--- Passage to read ---
Wine from New Hampshire

New Hampshire wine refers to wine made from grapes grown in the U.S. state of New Hampshire. Viticulture activity has existed in the state since the 1960s, however, as of 2026, there are no American Viticultural Areas (AVA) within its borders. Regardless, the state boasts more than 60 wineries producing various wines to sample and opportunities to learn about the wine-making process and its history in the Granite State.

==History==
Viticulture was unknown in New Hampshire until 1965 when John and Lucille Canepa planted 800 French hybrid vines and 1,000 more the following year on their Governor's Island property in Lake Winnipesaukee. The Canepas bought a farm near Belmont in 1968 and bonded their White Mountain Vineyards in time for the crush in 1969.

In 1967 the Grape Growers Association of New Hampshire was formed with John Canepa as chairman, and by the early 1970s approximately 200 acre of French hybrids were being grown in the state. The Canepas eventually contracted for 150 acre of grapes from 26 growers.

--- What is required ---
In the passage on New Hampshire wine, what fact does "Regardless" set aside, and what does the state have despite it? Answer in one to three sentences.

--- Data supplied ---
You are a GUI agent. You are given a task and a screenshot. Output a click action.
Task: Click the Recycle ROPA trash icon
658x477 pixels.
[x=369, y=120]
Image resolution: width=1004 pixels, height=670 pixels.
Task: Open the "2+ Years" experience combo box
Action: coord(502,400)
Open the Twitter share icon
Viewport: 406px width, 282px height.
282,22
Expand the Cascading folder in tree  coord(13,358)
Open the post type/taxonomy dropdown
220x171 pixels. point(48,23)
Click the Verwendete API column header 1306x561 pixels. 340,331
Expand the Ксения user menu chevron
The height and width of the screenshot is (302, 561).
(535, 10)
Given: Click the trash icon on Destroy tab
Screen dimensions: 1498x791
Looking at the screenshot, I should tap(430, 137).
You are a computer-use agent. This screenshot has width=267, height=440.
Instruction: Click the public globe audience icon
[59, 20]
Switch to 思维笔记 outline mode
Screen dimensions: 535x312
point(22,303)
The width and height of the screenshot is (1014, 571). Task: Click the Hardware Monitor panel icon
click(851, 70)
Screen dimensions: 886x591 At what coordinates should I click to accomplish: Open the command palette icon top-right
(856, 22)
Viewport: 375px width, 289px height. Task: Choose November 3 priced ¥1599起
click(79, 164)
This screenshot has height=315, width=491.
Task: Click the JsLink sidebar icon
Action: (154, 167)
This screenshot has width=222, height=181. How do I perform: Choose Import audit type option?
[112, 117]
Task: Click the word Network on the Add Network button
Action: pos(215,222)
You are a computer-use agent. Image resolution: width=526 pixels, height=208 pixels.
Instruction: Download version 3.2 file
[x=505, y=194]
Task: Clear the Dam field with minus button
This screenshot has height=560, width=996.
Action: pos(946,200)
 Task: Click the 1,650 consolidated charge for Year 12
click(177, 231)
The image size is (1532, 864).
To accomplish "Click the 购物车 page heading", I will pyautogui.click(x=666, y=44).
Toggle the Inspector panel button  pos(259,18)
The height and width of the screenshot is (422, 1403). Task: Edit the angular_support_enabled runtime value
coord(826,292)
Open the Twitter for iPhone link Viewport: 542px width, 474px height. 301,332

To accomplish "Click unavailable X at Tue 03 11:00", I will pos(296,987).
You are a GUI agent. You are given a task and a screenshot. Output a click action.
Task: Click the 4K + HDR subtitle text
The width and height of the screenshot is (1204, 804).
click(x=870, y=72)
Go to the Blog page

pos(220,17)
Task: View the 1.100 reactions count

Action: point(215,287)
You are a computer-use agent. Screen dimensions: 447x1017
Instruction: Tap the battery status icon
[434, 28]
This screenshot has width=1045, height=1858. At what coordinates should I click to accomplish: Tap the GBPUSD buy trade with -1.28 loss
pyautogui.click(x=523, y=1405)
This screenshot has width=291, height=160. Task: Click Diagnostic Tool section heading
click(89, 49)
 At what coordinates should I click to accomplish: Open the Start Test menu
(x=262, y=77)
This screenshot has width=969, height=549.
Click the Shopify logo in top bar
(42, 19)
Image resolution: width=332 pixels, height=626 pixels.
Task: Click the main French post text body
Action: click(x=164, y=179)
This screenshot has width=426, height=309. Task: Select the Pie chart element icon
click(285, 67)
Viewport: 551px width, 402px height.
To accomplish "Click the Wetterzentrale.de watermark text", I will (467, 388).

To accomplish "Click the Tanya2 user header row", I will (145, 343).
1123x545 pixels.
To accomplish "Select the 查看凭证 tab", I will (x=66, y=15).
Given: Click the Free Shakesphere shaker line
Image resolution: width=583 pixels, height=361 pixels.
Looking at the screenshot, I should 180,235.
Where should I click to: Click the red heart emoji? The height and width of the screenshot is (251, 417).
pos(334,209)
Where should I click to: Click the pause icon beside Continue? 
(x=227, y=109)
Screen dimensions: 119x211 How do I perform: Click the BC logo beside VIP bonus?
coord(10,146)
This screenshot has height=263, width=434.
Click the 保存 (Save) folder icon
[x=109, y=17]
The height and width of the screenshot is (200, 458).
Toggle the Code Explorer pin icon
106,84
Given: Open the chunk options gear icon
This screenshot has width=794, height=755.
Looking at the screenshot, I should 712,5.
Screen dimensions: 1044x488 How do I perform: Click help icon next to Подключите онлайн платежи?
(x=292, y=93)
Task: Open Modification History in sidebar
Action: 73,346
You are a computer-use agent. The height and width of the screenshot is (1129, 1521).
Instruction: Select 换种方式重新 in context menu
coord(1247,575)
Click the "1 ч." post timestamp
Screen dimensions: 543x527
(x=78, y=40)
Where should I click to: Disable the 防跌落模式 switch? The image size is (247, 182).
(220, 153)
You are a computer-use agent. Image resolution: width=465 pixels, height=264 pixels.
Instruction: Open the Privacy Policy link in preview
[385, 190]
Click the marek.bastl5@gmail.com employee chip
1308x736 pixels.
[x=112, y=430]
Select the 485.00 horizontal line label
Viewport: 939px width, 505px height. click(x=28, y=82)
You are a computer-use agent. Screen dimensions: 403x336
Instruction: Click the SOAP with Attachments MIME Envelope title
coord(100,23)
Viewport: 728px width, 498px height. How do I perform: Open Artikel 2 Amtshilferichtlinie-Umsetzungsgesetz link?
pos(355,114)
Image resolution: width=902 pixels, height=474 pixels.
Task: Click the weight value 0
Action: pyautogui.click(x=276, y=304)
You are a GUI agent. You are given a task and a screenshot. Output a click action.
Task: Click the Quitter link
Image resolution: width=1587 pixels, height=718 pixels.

--- Answer to the problem ---
It sets aside the fact that, as of 2026, there are no American Viticultural Areas within New Hampshire's borders. Despite that, the state has more than 60 wineries producing various wines to sample, plus opportunities to learn about the wine-making process and its history in the Granite State.